** Provided entries **
########################################
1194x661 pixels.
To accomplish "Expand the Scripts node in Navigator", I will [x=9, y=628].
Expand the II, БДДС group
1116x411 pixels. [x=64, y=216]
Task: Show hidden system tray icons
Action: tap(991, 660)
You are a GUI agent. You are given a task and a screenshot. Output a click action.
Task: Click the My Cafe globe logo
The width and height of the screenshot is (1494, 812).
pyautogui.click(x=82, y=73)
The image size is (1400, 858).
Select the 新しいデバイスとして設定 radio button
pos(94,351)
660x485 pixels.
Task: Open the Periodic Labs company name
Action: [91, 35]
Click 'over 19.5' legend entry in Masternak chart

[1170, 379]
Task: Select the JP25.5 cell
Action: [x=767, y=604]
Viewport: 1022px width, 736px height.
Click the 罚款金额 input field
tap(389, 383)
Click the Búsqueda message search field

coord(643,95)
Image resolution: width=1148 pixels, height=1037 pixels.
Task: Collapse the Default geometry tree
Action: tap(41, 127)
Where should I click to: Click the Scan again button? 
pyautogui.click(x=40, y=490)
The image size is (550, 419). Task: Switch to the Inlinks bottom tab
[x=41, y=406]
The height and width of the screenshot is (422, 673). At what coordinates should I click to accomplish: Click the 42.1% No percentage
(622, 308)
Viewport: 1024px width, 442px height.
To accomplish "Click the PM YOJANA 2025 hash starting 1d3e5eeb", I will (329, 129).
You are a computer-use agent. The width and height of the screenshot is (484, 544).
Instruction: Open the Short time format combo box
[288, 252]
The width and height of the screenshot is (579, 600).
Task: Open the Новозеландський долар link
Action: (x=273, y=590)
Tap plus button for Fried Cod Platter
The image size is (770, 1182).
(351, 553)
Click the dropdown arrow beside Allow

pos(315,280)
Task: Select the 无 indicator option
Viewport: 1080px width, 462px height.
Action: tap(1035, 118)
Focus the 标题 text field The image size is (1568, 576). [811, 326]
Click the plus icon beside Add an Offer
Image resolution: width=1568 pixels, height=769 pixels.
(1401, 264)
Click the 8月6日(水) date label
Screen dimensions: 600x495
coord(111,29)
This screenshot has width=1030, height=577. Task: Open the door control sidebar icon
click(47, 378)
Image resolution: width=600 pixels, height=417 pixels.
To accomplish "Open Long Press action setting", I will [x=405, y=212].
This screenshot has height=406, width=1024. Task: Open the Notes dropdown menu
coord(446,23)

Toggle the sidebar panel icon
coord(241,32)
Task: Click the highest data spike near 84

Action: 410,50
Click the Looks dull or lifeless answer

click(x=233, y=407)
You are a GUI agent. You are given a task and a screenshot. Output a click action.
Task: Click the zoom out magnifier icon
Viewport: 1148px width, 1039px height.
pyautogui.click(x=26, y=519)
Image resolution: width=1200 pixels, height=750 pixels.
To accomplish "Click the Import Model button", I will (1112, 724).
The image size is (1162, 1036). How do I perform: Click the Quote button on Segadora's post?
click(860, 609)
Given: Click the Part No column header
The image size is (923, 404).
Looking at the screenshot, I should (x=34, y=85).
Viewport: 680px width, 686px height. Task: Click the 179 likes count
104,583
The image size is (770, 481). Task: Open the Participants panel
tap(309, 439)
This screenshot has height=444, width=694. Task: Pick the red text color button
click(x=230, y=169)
########################################
** What the exercise asks **
Send back exactly the lines of the listing above, beginning at the line containing "This screenshot has height=444, width=694." and ending with the last. Add nothing.

** Written reply **
This screenshot has height=444, width=694. Task: Pick the red text color button
click(x=230, y=169)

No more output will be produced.